An advocate and a critic debated the merits of a North Carolina law that requires transgender people to use the public bathroom that corresponds with the sex listed on their birth certificates, not their gender identity, at a lunchtime forum at Rutgers Law School in Newark on Tuesday, Oct. 11.
The law, which was passed in March, has come under national criticism for limiting anti-discrimination protections for gay, lesbian, bisexual and transgender people.
Ed Whelan, President of the Ethics and Public Policy Center, spoke in favor of the law, while Robyn Gigl, a transgender rights attorney, spoke against it. The discussion was moderated by Rutgers Law Professor Carlos Ball, a published author on LGBTQ issues.
“It’s a departure from reality,” Whelan said. “A biological male is a male.” He said allowing people to choose their own self-identification will “lead us down a dangerous path.”

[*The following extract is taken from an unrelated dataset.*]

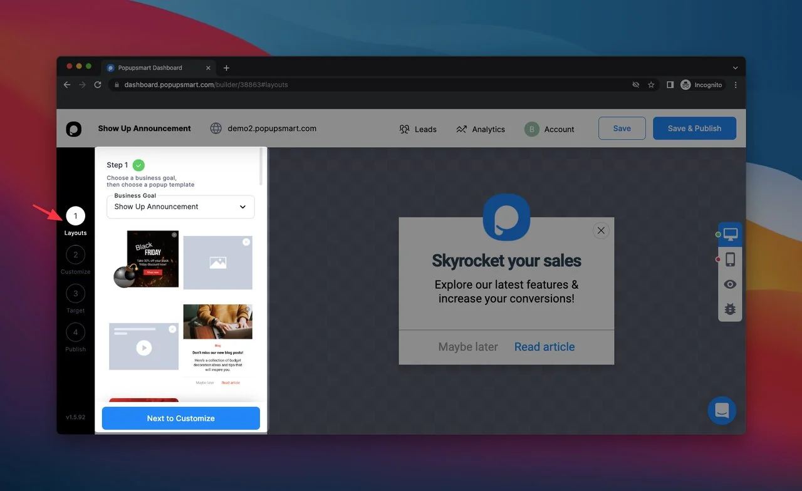Expand the tab search chevron
The height and width of the screenshot is (491, 802).
[x=735, y=68]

But Gigl argued that the law portrays transgender people as predators and that someone who has lived as a man or a woman should not be forced to use a bathroom that doesn’t correspond to their identity. “Being trans is not a lifestyle choice. You don’t choose one day. You either are or you’re not, you have a core gender identity,” she said. “A trans woman is a woman period. We want to use the bathroom in accordance with our sex.”
Whelan said the law allows a person to switch bathrooms once their birth certificate is modified to reflect their new sex, which can be done after gender reassignment surgery. But Gigl argued that many trans people don’t want to undergo reassignment surgery and for some who do, they are unable to get their birth certificates changed depending on the state where they live.

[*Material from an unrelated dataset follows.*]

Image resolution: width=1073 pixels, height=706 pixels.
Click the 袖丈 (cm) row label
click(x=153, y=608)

“What the law in North Carolina is trying to fix is a problem that doesn’t exist,” she said, adding that since 2007, New Jersey has had a law that protects people from discrimination based on gender identity and there have been no problems based on the law.
Whelan countered that there were “privacy, decency and modesty interests” to consider: “When you lower the bar allowing trans people in the bathroom, you do make things easier for non-transgender perverts and harassers.” He asked how women, for example, would feel with biological men showering in open showers next to them, such as in a dormitory at a public school, to which Gigl countered, “Trans people are not exhibitionists, they don’t want people to see their bodies.”
The North Carolina law is being challenged in court, but the trial is not scheduled to begin until next year. A law student asked how the bathroom law would be enforced and Whelan said he anticipated that a police officer or security guard would be called on when a trans person violated the bathroom rule.
Gigl said trans people should be allowed to live according to their gender identity, but Whelan disagreed, “What obligation does that make for us to treat a person that way? It’s a dogma that defies reality.” Gigl shot back, “For someone to tell me I don’t know who I am, I find it insulting.”
The talk was sponsored by the law school’s LGBTQ Law Caucus and The Federalist Society for Law & Public Policy Studies.